By its accounting, the Trump administration would reduce the U.S. Department of Education’s budget by 10 percent, or $7.1 billion. By the accounting of education policy analysts, the cuts would amount to up to 12 percent, or at least $8 billion. (See articles on the reductions from Alliance for Excellent Education and New America.)
In 2017 and 2018, when Republicans held both House and Senate majorities, the Trump reduce-education-funding budget request was put aside. Now, with Democrats holding a House majority, the administration’s budget will get an even cooler reception. In the often-coarse parlance of Washington, it was “dead on arrival.”
What’s more, the U.S. government contributes far less to American schooling than state and local governments. Federal funding accounts for 8 percent nationally — about 12 percent in North Carolina.
If the proposed budget has no chance of enactment, and the federal share of education support is so slender, why pay attention to what Trump has proposed? The answer, of course, is that a government budget reflects the priorities and values of those who design it.
Informed by his experience as an education-reform governor of Texas, Republican George W. Bush initiated No Child Left Behind. Informed by his experience observing big-city schools in Chicago, Democrat Barack Obama offered Race to the Top grants to states, as well as encouraging charter schools.

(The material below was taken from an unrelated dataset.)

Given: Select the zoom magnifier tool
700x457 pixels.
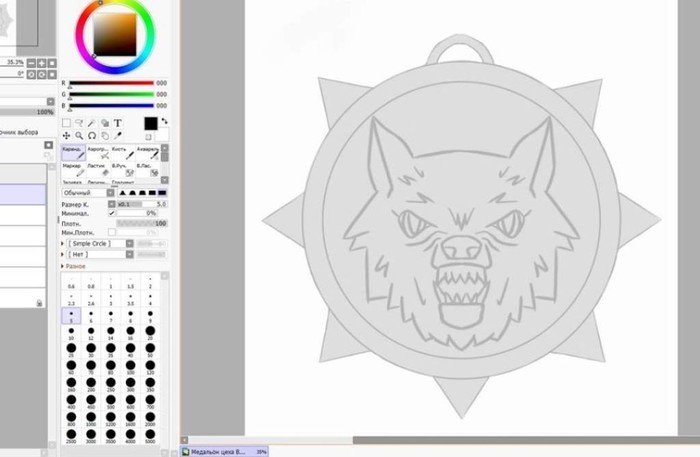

What the administration describes as “the most transformative education proposal in the president’s budget request’’ would take the nation down another path. It would provide a tax credit for “voluntary donations’’ from individuals and businesses to a Treasury fund, which would provide up to $5 billion per year in “scholarships’’ for both public and private education. The proposal is in keeping with the administration’s overarching promotion of “choice.”
The president also proposes an increase in funding for charter schools and magnets, and for more federal support of school safety measures. He would convert existing support for teachers’ professional development to “vouchers’’ for teachers to purchase their own enrichment education.

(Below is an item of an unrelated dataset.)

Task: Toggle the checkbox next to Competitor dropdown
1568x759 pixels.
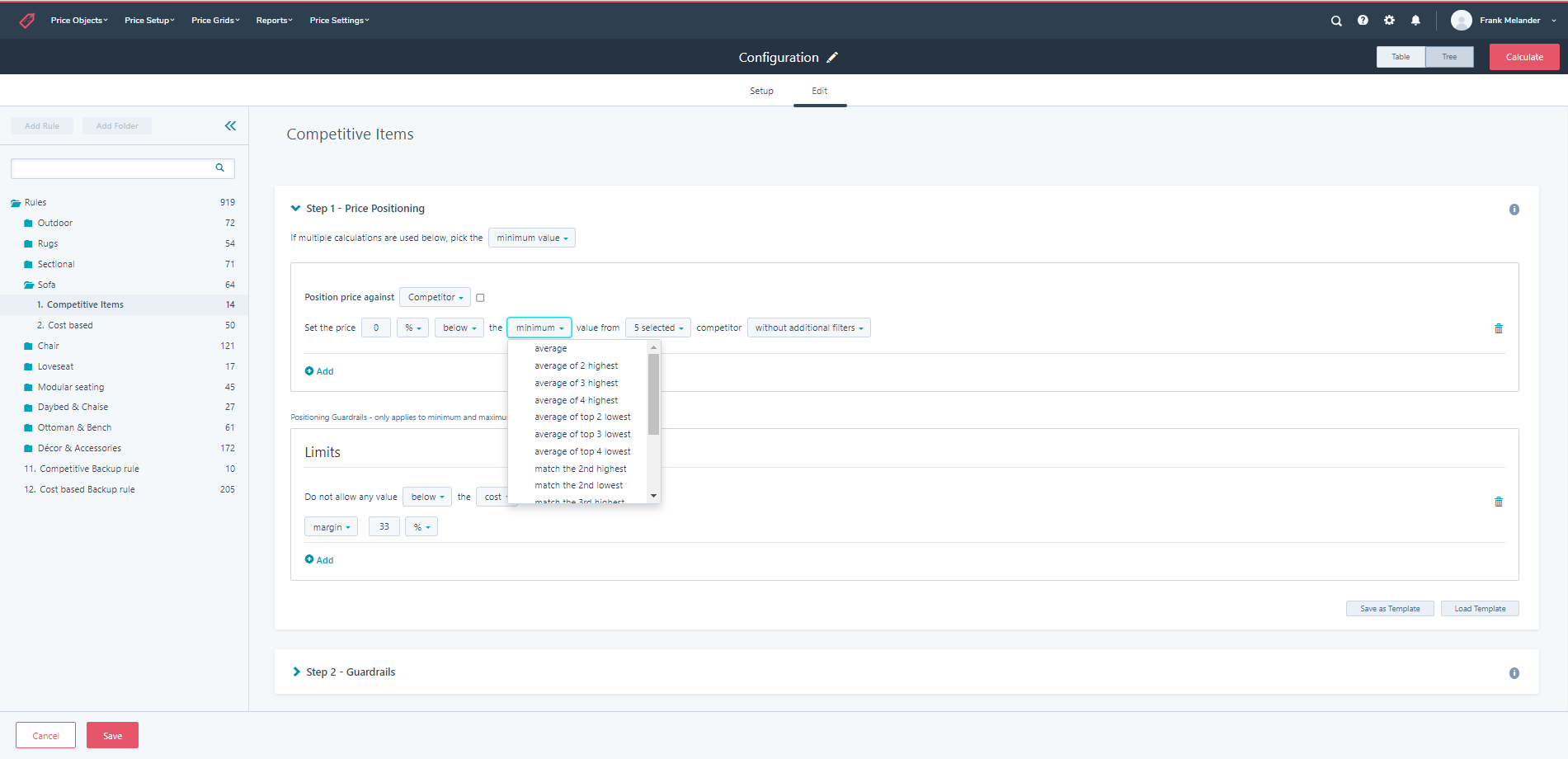Action: click(480, 298)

His budget also lists 29 programs for “elimination”: for example, extra out-of-classroom assistance to students in high-poverty, low-performing schools, literacy instruction, after-school programs, college awareness and preparation for low-income students, and arts and civic education.
In addition to “choice,’’ the president’s budget is also guided by an impulse to diminish the federal role. And, to be sure, dissatisfaction over No Child Left Behind and Race to the Top led to the Every Student Succeeds Act, signed by President Obama, that rests on the premise of a return to greater state-local responsibility.
And yet, in North Carolina as well as more than half the states, combined local-state K-12 funding has not returned to pre-Great Recession levels. The Washington-based Center on Budget and Policy Priorities points out that North Carolina boosted state per-student funding by 3 percent in 2018, but the state remained below — by 7 percent — its pre-recession funding in inflation-adjusted dollars.
Even if President Trump has priorities other than public education, the great debate over schooling matters greatly to North Carolina’s success as one of the nation’s 10 largest states. Even as it’s “dead on arrival’’ in Congress, the administration’s education budget serves as an indicator of the degrading of day-to-day governance amid the turbulence of the Trump presidency.